Le magicien quantique sur la blogosphère : Le chroniqueur recommande aussi, Célindanaé a aimé aussi mais pointe l’aspect parfois trop scientifique.

Résumé éditeur

Belisarius Arjona est un homme quantique, capable de transformer la probabilité en réalité. Ses pairs ont été créés pour pousser les capacités cognitives de l’humain à un niveau extrême. Toujours sur le fil, Belisarius a trouvé un équilibre précaire en tant qu’escroc. Et quand un client lui offre une fortune pour déplacer une flotte de vaisseaux de guerre à travers un « trou de ver » ennemi, il accepte la mission. Il se met alors en quête d’un équipage composé de post-humains comme lui, mais aussi d’une intelligence artificielle surpuissante répondant au doux nom de saint Mathieu.

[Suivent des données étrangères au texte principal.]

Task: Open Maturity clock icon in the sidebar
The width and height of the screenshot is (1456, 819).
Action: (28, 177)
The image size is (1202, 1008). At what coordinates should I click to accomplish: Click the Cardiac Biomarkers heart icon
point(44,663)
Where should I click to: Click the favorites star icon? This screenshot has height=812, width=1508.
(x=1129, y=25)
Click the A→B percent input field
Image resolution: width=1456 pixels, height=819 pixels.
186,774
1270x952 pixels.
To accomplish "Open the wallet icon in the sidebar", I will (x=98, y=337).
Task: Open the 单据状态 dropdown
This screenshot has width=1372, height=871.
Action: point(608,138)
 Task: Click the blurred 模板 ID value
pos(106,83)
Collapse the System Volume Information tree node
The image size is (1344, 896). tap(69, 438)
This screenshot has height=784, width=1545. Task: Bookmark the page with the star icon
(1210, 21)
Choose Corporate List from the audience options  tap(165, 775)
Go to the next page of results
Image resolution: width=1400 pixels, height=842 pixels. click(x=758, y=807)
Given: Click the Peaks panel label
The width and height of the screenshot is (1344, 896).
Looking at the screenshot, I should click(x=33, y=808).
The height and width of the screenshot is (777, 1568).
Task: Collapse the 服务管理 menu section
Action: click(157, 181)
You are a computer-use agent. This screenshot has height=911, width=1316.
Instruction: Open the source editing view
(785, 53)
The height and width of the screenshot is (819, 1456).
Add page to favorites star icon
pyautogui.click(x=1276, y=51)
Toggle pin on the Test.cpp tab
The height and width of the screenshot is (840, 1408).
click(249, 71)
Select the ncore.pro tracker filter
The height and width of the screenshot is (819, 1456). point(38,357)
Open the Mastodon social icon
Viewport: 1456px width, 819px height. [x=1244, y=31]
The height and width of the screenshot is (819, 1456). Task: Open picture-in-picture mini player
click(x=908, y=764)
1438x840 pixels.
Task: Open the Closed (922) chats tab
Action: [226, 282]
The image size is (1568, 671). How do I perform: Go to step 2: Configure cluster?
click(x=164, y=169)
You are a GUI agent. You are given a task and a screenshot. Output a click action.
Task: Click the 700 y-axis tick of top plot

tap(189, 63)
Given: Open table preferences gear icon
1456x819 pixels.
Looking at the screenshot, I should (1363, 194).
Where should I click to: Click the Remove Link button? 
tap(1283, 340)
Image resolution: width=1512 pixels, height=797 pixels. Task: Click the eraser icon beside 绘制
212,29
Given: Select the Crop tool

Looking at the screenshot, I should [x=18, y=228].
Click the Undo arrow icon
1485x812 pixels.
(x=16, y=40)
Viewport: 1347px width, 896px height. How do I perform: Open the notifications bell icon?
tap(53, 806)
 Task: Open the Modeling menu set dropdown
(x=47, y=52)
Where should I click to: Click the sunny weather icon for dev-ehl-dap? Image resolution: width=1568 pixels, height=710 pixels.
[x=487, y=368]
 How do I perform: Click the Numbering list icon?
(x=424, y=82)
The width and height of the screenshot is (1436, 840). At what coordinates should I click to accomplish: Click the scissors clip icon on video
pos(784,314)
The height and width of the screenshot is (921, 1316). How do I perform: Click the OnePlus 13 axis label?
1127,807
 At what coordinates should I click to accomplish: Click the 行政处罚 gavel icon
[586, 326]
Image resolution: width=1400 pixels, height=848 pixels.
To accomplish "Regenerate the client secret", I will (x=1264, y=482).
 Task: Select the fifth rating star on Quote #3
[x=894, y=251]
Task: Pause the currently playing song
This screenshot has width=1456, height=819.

Belisarius et ses complices réussiront-ils leur mission, au risque de déclencher une guerre interstellaire ?

Le magicien quantique de Derek Künsken, traduction de Gilles Goullet, couverture de Manchu, aux éditions Le livre de poche (2022, première édition française chez Albin Michel Imaginaire en 2020, parution VO en 2018, p), 576 pages.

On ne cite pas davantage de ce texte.